The 149th edition of the Kentucky Derby was overshadowed by the deaths of 12 horses in the days surrounding the race at the historic track. Two horses died on May 6, 2023 — the same day as last year’s race.

The deaths came at a time when the sport of horse racing traditionally draws the most attention. But, last year’s tragic series of events at Churchill Downs left many in tears and raised questions about the safety of the sport.

“You can’t ever be too safe when it comes to our sport,” jockey Mike Smith, a two-time Derby-winner said. 

The number of deaths in the US increased slightly in 2023 from the year before, according to data tracked by the Equine Injury Database and reported by HISA. HISA said there were 1.32 deaths per 1,000 starts last year, up from 1.25 the previous year. 

149th running of the Kentucky Derby

FILE – Javier Castellano, atop Mage, third from left, is seen with others behind the pack as they make the first turn while competing in the 149th running of the Kentucky Derby horse race at Churchill Downs Saturday, May 6, 2023, in Louisville, Ky. Horse deaths marred last year’s Kentucky Derby, Preakness and Breeders’ Cup, with officials finding no single factor to blame. (AP Photo/Julio Cortez, File)

“We’re encouraged by that progress,” said Lisa Lazarus, CEO of HISA, “but we certainly have a whole lot more work to do.”


A review of 14 horse deaths at Saratoga in upstate New York last summer found no definitive cause for why they happened, although heavy rainfall could have contributed.

Investigations by Churchill Downs and the Horseracing Integrity and Safety Act (HISA) — the sport’s new governing body — didn’t identify one common cause for the deaths around the Derby.

A horse runs on the track

Resilience runs on the track during the morning training for the Kentucky Derby at Churchill Downs on April 28, 2024 in Louisville, Kentucky.  (Andy Lyons/Getty Images)

The 2024 Kentucky Derby will take place on May 4. The deaths prompted Churchill Downs to make several changes to its safety program ahead of Saturday.

The track upgraded equipment used to harrow and grade the dirt surface, with increased testing to measure safety and consistency. The cushion is measured in spots around the track and moisture content is checked throughout racing days to decide the watering schedule.

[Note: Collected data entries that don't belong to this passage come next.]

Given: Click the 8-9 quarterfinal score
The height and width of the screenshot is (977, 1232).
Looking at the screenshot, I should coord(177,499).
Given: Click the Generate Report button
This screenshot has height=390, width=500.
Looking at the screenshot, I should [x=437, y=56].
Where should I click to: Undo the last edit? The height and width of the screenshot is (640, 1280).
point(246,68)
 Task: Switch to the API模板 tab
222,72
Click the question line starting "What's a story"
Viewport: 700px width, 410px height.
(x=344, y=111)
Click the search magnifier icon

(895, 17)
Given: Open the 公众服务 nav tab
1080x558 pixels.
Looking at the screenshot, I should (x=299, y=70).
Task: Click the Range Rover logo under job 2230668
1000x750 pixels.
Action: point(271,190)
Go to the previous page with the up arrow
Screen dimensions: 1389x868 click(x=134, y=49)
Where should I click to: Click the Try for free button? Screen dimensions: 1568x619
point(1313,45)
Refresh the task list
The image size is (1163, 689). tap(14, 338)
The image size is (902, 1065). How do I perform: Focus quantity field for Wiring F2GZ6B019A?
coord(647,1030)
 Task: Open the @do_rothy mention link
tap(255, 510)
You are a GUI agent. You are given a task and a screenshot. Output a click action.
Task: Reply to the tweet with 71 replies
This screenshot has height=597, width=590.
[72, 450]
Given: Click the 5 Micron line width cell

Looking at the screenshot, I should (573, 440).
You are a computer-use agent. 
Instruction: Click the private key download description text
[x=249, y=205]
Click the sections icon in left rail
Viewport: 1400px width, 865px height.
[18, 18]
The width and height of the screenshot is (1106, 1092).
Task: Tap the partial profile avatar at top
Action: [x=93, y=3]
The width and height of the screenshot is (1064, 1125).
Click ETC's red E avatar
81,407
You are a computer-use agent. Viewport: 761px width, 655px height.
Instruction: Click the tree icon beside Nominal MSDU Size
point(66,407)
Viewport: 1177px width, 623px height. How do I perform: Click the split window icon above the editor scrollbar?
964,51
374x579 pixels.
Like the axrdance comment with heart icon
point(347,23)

“The track is a lot different than it was. It’s got more sand in it now, it’s got more base, more cushion,” said Hall of Fame trainer D. Wayne Lukas, who saddles Just Steel in the Derby. “It’s quite a bit deeper. Horses are getting over it good.”

Horse Forever Young runs on the track

Forever Young runs on the track during the morning training for the Kentucky Derby at Churchill Downs on April 28, 2024 in Louisville, Kentucky.  (Andy Lyons/Getty Images)

Churchill Downs also added an equine safety and integrity veterinarian to help enforce its rules. Fifteen vets from the Kentucky Horse Racing Commission joined the track’s vet team to observe horses this week before, during and after training and in their stalls after they arrive.

Jockeys, trainers, exercise riders, track management and vets are members of a new safety management committee. The committee holds meetings on a weekly basis. During the meetings they discuss concerns, and also provide feedback on areas where they see the need for improvement.

All horses racing at Churchill Downs wear StrideSAFE biometric sensors that detect changes in their gaits to help spot inconsistencies or early signs of a potential developing injury. The track installed a PET unit for diagnostic imaging, only the second such machine permanently located at a U.S. racetrack.

HISA took effect in July 2022 to implement national standards for safety at racetracks, replacing the patchwork rules of the 38 racing states. Its antidoping and medication control program didn’t start until late May 2023, after last year’s Derby and Preakness, where one of trainer Bob Baffert’s horses was injured in a race and was euthanized.

The Associated Press contributed to this report.